> DOCUMENT EXCERPT:
════════════════
Likewise, the method of blindly extracting a rigidly ordered pattern of blobs from the text will produce similar jumbled garbage if there's any variation in the file structure, such as in a multiobject ASCII STL.
Also, close the file.
At the time, there were multiple ASCII STL decoders on the FEX already.
Answers (2)
Walter Roberson
on 21 May 2013
Are you sure that is your code? textscan() returns a cell array, so your C is a cell array and thus C(m) is a 1x1 cell array (which has a string inside it), but you cannot assign a cell array into a numeric array (you initialized coordinates as zeros() which is numeric).
Even if you were to change it to C{m} then C{m} would be a string, most likely of multiple characters, and assigning multiple characters into a single numeric location is not going to work.
When you use textscan with a '%s' format, the input will be divided up into (whitespace delimited) strings with line boundaries treated the same as whitespace, so C will contain one location per string. e.g.,
fizz 19 39
bar
would return
{'fizz'; '19'; '39'; 'bar'}
You assume in your code that m starts from 11, so your code that accesses C(m) is going to fail of there were not at least 11 strings in the file.
════════════════
> DATA EXCERPT:
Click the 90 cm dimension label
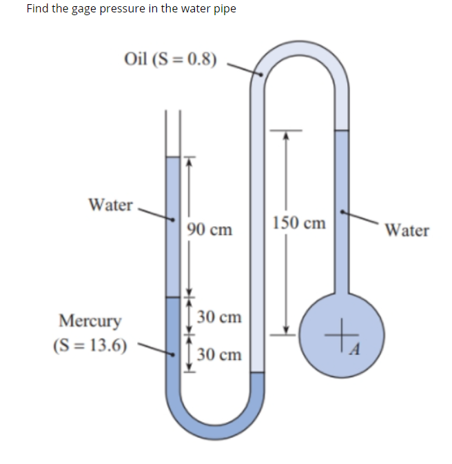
════════════════
> EXERCISE AIM:
According to the textscan discussion, what kind of array does textscan() return?

> ANSWER TO THIS PROBLEM:
A cell array.